> [TEXTO EM ANÁLISE]
^^^^^^^^^^^^^^^^
A circulação de conteúdos nas plataformas da Meta terá regras específicas durante as Eleições 2026. A empresa apresentou ao Tribunal Superior Eleitoral (TSE) um plano que prevê ações contra informações falsas, ameaças e violência, além de medidas voltadas a anúncios políticos e materiais produzidos com inteligência artificial.
A proposta detalhou como será feita a moderação no período eleitoral. Entre as possibilidades estão remover publicações consideradas nocivas, reduzir o alcance de determinados conteúdos e acrescentar rótulos ou informações que ajudem a contextualizar materiais identificados como falsos.
As medidas também chegarão à publicidade eleitoral. Anúncios políticos deverão seguir critérios de transparência, enquanto dados pessoais utilizados nesse tipo de propaganda terão proteção prevista no plano. A Meta também poderá restringir anúncios que tentem desestimular a participação dos eleitores.
^^^^^^^^^^^^^^^^
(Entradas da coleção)

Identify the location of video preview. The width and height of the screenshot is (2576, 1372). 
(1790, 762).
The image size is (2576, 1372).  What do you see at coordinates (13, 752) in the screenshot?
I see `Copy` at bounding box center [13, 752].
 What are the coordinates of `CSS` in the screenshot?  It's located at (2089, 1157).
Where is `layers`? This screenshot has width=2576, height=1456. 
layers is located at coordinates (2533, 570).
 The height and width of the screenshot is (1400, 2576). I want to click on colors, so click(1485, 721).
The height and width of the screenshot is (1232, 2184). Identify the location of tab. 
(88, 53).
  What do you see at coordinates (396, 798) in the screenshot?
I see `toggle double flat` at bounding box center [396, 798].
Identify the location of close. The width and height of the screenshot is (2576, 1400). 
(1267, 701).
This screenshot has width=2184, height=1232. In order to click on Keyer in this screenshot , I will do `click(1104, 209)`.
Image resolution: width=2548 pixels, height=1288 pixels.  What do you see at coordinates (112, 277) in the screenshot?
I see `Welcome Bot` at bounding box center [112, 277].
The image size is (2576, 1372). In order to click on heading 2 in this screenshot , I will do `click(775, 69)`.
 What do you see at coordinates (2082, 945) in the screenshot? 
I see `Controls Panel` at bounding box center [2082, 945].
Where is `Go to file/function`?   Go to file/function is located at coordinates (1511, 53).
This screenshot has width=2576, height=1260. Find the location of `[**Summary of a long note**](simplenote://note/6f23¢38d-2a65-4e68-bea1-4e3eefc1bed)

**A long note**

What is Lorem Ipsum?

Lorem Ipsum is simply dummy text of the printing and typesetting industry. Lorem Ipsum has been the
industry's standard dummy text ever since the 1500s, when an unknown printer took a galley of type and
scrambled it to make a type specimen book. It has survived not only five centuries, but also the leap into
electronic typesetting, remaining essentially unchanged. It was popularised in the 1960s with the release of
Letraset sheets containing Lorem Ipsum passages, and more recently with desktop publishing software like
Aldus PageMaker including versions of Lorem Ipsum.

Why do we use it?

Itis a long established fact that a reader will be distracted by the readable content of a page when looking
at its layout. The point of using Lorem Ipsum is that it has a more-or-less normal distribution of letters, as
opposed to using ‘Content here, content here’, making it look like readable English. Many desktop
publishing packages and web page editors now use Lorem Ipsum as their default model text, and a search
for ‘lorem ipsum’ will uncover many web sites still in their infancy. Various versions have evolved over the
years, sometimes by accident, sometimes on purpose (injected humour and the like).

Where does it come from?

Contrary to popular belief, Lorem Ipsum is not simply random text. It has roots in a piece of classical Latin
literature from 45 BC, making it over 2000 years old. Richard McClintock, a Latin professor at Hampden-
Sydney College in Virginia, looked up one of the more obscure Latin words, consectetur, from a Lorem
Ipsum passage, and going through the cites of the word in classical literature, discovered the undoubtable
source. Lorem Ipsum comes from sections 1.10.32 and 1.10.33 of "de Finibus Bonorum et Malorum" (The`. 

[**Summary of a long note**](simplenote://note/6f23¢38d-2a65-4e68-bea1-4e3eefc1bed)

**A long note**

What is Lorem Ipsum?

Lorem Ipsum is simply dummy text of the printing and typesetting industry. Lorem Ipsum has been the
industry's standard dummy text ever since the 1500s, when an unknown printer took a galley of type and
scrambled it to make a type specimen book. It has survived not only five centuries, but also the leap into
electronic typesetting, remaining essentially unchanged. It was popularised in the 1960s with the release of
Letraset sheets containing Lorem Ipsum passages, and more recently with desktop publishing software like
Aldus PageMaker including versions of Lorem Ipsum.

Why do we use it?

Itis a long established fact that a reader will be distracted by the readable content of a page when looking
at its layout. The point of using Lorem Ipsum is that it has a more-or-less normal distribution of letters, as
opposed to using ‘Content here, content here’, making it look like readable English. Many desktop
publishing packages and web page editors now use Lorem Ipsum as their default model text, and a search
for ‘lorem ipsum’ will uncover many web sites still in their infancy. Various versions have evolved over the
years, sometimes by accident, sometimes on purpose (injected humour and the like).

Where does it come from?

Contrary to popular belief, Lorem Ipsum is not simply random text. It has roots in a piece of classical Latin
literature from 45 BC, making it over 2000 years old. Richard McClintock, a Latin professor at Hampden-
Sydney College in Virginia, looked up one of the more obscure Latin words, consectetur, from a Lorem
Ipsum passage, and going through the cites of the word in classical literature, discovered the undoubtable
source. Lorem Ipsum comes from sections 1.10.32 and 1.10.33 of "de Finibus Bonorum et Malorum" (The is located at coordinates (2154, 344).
^^^^^^^^^^^^^^^^
> [CONJUNTO DE TAREFAS]
a - Enumere as medidas de moderação que, segundo o texto sobre o plano da Meta para as Eleições 2026, estão entre as possibilidades para o período eleitoral.
b - De acordo com o texto sobre o plano da Meta para as Eleições 2026, qual é a finalidade de acrescentar rótulos ou informações a determinados materiais?

> [RESULTADOS POR TAREFA]
a -
- Remover publicações consideradas nocivas.
- Reduzir o alcance de determinados conteúdos.
- Acrescentar rótulos ou informações que ajudem a contextualizar materiais identificados como falsos.

b - Rótulos ou informações seriam acrescentados para ajudar a contextualizar materiais identificados como falsos.